Nas minhas experiências anteriores, eu sempre trabalhei com bases de código mais flexíveis e enxutas, com poucos desenvolvedores (às vezes só eu) trabalhando, voltadas para inovação, criação de coisas novas ou melhorias em coisas que já estavam rodando. Claro que sempre tiveram tarefas ligadas a resolução de bugs. Mas eram bugs mais frequentemente encontrados em situações de desenvolvimento do que em incidentes.
Atualmente eu trabalho com uma base de código gigantesca e bem estabelecida, que fornece um serviço robusto e essencial para a Comissão Europeia. Uma base de código que já passou por outra empresa, recebe dependências de bibliotecas de outras empresas, vários desenvolvedores trabalham e já trabalharam nela. Uma aplicação em Java 11 (até ano passado era Java 8), o famoso legadão.
Muitas tarefas que pipocam pra gente são verificações de comportamentos inesperados, resoluções de bugs ou solicitações de pequenas melhorias. Algumas vezes nem em código eu mexo, só forneço assistência clarificando como algumas coisas no programa funcionam considerando o código base e as regras de negócio. São raras as grandes implementações, geralmente ficando para os desenvolvedores seniores. As implementações que eu trabalhei foram menores, criação de features, telas e APIs que fornecem algum recurso novo referente ao serviço que a gente já fornece.
Mas o que eu queria realmente trazer aqui foram alguns aprendizados que eu tive com essa mudança de dinâmica de desenvolvimento, digamos assim.
E nada melhor pra gente aprender do que com os erros dos outros. O sofrimento não é nosso, é de quem errou. Então aproveitem aqui essas dicas tiradas do meu sofrimento.
Uma das coisas que é muito importante quando se trabalha com esse tipo de base de código é a consistência.

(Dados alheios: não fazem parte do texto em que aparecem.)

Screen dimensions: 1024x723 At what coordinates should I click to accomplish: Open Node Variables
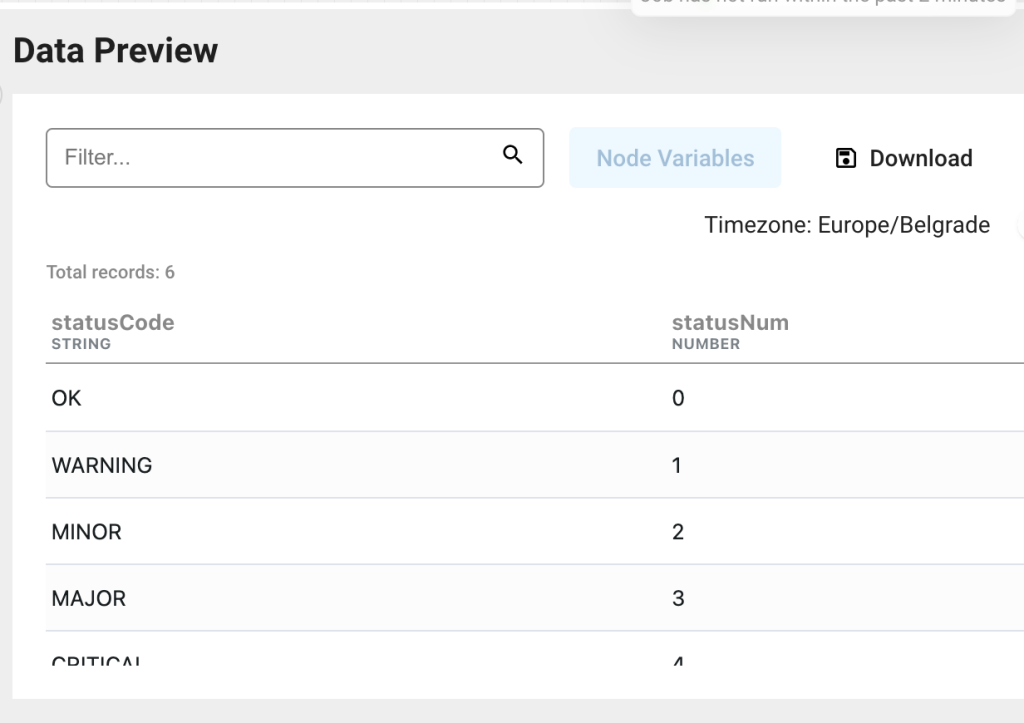675,158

Sei que às vezes a gente fica tentado a fazer o código do nosso jeitinho, aplicar um clean code aqui e ali, refatorar umas coisas. Mas precisamos conter nossa vaidade de achar que pode fazer melhor. Imagina aqui com comigo, uma mudança em uma coisa em uma base de código imensa que segue um só padrão, tudo feito com consistência, seguindo o mesmo formato, base sair implementando em tudo e seguir em paz. Agora pensa fazer isso em um caso que cada API é feita de um jeito diferente, uma autentorização de usuários diferente da outra, maneiras diferentes de lidar com threads… Já consegue imaginar o sufoco né? Então depois de ter sido chamado atenção no começo por fazer mudanças que fugiam do padrão que já estava estabelecido no código, o que eu sempre faço hoje é a seguinte pergunta: como isso é feito nas outras partes do código? Sempre consulto implementações semelhantes e repetitivas para seguir esse padrão.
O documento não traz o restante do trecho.